There were also discussions and events featuring women, including an event focusing on emerging writers that gave five up-and-coming women writers a great spotlight. And Laura Pugno, the author of La Ragazza Selvaggia and an important emerging voice in literary fiction, was featured in an hour-long interview in the “Caffe Letterario” space.

So, sure: women’s books were always present and women appeared frequently at author events and as panelists (and of course especially as moderators—a slot often relegated to women authors). Parrella’s appearance, for one, was a sought-out event at the fair.

But that’s part of the problem. Women are, of course included, just about everywhere these days in all kinds of fields previously occupied exclusively by men. But are they prominent? Do they have equal representation? Tokenism frequently masks deeper problems. Had Hillary Clinton won last year’s presidential election in America, the country would still have been centuries—plural—away from achieving gender parity in elected offices.

Of course, I am not so myopic that I fail to recognize the progress already under way. Authors like Ferrante are already changing the landscape and someone with a longer perspective than me would be quick to recognize that trends are headed in the right direction. Indeed, when I put the question to Michael Reynolds of Europa Editions, which publishes the English translations of Ferrante’s books, he, too, called the shift already underway a sea change, and one that’s visible in how new Italian female authors like Parrella and Silvia Avallone, author of the novel Swimming to Elba, have been received. He also noted how critics are finally re-evaluating Elsa Morante, who has had a big influence on Ferrante.

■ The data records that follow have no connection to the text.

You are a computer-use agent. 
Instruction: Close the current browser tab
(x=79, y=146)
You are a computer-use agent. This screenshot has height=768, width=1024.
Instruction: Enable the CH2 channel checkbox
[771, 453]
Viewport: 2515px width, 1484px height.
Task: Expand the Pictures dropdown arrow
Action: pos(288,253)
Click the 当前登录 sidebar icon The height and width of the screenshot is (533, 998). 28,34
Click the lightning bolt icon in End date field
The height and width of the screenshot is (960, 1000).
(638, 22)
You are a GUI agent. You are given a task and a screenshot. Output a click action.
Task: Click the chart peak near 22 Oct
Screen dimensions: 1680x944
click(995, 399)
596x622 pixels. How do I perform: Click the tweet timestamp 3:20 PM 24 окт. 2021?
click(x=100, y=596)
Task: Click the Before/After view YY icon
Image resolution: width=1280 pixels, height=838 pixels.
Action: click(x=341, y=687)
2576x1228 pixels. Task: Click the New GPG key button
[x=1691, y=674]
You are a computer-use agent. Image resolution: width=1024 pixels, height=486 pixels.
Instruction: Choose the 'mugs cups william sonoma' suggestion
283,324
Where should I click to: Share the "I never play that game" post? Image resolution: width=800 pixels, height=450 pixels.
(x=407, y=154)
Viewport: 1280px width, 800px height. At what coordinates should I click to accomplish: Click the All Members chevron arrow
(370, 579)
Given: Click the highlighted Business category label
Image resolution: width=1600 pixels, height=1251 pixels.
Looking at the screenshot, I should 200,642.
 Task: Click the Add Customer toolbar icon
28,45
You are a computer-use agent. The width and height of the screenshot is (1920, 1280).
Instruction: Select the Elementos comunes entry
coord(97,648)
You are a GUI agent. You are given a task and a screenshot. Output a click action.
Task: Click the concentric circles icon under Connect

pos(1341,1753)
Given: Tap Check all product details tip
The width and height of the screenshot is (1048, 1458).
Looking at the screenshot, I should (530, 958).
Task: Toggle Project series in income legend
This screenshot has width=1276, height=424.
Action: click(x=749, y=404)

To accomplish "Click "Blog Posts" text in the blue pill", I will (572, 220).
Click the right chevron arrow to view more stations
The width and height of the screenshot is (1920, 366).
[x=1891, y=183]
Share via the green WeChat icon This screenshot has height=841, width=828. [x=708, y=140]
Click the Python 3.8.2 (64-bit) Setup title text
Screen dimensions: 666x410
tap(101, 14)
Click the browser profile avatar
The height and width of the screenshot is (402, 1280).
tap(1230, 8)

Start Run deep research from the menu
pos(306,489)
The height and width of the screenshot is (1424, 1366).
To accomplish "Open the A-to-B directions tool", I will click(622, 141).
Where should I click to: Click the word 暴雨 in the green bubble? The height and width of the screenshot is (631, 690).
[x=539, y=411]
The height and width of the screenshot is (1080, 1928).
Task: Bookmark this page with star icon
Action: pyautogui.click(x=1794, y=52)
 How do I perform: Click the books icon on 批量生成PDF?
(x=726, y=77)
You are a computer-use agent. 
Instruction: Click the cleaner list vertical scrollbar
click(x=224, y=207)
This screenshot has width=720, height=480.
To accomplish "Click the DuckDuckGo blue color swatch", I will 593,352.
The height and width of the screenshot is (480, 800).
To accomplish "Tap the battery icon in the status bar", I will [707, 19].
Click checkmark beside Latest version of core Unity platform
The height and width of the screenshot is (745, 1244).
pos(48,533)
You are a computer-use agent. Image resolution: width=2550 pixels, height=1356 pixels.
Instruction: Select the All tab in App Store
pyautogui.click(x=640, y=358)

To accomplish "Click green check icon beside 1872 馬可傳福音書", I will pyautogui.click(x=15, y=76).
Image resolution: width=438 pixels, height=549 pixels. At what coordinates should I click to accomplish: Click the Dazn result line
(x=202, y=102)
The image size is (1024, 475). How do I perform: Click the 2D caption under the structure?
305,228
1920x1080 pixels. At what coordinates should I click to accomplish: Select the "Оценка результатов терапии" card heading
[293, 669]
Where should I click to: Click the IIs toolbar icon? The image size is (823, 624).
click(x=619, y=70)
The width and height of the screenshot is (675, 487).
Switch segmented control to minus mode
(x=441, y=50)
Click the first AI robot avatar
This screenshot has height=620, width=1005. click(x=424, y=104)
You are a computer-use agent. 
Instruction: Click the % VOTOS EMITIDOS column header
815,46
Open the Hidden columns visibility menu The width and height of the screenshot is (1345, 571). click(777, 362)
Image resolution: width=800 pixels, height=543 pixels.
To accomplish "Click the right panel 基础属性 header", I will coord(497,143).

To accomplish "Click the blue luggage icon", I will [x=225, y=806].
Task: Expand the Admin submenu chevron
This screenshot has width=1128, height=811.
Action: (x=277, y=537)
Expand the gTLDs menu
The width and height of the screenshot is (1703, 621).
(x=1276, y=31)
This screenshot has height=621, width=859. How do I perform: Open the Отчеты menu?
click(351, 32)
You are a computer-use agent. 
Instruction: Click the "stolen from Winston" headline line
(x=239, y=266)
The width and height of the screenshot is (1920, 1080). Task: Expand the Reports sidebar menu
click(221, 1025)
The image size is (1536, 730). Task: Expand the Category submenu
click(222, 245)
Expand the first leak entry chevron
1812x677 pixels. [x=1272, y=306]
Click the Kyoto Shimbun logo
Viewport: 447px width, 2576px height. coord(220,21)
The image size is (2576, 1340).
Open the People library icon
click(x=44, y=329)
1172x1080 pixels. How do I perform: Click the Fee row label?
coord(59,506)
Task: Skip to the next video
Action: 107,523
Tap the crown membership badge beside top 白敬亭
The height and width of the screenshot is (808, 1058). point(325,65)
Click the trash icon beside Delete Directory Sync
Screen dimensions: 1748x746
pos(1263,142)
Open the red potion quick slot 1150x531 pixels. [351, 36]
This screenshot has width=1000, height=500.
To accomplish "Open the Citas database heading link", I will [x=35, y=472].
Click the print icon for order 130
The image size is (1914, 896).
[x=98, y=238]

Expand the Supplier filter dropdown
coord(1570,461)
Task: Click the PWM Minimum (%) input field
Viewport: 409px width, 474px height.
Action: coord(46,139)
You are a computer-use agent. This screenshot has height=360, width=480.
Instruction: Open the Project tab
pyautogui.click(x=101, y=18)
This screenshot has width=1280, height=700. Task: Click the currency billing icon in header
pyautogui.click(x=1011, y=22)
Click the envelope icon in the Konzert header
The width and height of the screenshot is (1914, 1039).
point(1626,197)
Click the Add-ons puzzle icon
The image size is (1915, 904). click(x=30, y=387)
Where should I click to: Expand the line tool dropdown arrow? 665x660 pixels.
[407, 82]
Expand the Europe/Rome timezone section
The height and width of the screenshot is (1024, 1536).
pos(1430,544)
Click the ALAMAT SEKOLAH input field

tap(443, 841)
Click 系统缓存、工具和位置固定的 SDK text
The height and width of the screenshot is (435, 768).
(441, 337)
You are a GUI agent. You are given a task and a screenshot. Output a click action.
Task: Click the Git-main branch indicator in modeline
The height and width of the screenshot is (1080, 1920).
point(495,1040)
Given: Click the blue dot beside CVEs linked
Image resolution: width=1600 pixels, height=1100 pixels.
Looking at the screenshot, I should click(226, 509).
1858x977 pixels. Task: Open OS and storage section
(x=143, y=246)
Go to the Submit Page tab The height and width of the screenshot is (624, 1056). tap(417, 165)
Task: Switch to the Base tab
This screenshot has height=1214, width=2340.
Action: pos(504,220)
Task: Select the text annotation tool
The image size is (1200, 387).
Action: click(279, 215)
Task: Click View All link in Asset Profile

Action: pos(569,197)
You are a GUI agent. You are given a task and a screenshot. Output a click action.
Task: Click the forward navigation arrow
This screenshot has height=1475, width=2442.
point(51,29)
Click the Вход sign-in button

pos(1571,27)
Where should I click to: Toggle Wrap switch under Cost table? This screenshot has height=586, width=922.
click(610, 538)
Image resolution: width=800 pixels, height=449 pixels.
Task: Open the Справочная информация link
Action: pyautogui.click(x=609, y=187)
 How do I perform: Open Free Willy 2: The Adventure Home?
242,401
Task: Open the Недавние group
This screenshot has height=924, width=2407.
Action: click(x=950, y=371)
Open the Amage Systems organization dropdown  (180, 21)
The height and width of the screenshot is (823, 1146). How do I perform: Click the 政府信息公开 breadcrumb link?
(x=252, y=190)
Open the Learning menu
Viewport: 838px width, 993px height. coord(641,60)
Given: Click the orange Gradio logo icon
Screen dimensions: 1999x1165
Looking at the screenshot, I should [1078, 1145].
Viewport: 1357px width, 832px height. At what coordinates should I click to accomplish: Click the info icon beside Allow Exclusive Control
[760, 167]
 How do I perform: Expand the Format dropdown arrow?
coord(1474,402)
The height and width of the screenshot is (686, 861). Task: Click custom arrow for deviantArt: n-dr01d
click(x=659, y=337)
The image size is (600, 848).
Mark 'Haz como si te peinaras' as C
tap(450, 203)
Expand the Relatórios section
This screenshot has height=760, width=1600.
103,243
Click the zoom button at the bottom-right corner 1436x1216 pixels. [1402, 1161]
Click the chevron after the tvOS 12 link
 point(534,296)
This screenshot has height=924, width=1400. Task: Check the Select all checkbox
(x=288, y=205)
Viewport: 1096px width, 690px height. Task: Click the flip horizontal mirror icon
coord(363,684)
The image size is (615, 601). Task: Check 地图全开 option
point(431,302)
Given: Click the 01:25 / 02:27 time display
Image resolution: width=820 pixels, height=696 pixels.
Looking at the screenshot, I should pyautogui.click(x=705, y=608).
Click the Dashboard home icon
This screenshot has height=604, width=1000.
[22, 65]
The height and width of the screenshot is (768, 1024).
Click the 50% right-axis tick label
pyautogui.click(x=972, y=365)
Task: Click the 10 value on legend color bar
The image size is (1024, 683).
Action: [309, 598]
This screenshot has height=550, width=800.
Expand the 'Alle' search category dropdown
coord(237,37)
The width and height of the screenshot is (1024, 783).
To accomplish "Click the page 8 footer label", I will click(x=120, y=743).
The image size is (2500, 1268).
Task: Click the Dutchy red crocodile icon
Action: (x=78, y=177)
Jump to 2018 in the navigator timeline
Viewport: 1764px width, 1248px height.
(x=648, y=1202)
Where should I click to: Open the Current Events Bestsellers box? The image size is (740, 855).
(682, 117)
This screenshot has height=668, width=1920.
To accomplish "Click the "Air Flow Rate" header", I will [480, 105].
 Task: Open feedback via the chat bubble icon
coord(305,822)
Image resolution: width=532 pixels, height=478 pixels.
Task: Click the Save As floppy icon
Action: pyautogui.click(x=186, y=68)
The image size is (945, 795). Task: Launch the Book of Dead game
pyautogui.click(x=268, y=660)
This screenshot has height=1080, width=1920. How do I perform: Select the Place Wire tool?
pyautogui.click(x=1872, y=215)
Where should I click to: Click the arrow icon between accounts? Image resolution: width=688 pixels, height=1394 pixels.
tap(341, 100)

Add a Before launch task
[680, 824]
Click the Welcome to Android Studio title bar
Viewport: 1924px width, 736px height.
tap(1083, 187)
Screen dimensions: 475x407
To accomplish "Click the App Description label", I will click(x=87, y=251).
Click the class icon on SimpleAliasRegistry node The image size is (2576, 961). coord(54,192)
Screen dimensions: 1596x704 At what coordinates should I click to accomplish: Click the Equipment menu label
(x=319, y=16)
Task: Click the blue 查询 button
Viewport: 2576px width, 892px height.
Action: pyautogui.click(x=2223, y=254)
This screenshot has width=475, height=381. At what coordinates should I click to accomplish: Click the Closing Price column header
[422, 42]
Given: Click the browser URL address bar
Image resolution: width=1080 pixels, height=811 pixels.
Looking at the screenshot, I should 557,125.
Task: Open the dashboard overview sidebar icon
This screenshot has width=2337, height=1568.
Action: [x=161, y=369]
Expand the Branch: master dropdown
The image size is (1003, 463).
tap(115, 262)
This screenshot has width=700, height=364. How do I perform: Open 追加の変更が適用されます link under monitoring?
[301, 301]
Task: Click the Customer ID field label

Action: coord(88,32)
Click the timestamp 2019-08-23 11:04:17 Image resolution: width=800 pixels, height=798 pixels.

Writing about the lack of women in a particular field or the tendency to marginalize females is a tricky endeavor (I’d say especially for a female writer such as myself). Much of what happens is actually blameless. We all gravitate to other people who are similar to us in certain situations. So it’s not so odd that a male editor would champion male authors or that a male book critic would promote titles by men. Indeed, many of the people doing the marginalizing don’t realize it—it’s a man’s world even for men of the younger generation who never sought out such disparity and who may not even want to exploit a system that puts them at such an advantage. Often the people who push women aside or simply ignore them in public life are people we know and love—indeed, sometimes they are themselves women!

And of course the market often reflects genuine consumer desire. In Italy, male authors like Andrea Camilleri and Paolo Giordano and Niccolò Ammaniti who appear on those pesky best-of lists that I mentioned sell books, win prizes and see their work translated into foreign languages because they are working at the top of their game.

But as I left Turin after the Salone del Libro, I couldn’t help but linger in front of the bookstore at the train station. The window display featured the faces of five writers, including Pennac, the French writer who was one of the stars of the Salone. Of those five authors, only one was a woman.

In other words, women were visibly present—and there were other books by women in the window—but not the stars. Never the stars.

That leaves us with an inequity. And in my experience, you can ignore an inequity for only so long before it comes a gaping, nagging, nasty injustice.

But don’t take my word for it. Here’s something else that Luigi Spagnol wrote in his column last October for Il Libraio: “Even now that women have won the right to create art and express their vision of the world with a freedom heretofore unseen, we males decline the opportunity to enrich our cultural horizons, to nourish our inner selves because we don’t consider the art created by women. Doesn’t it merit our attention?” Si, si, Luigi—it does.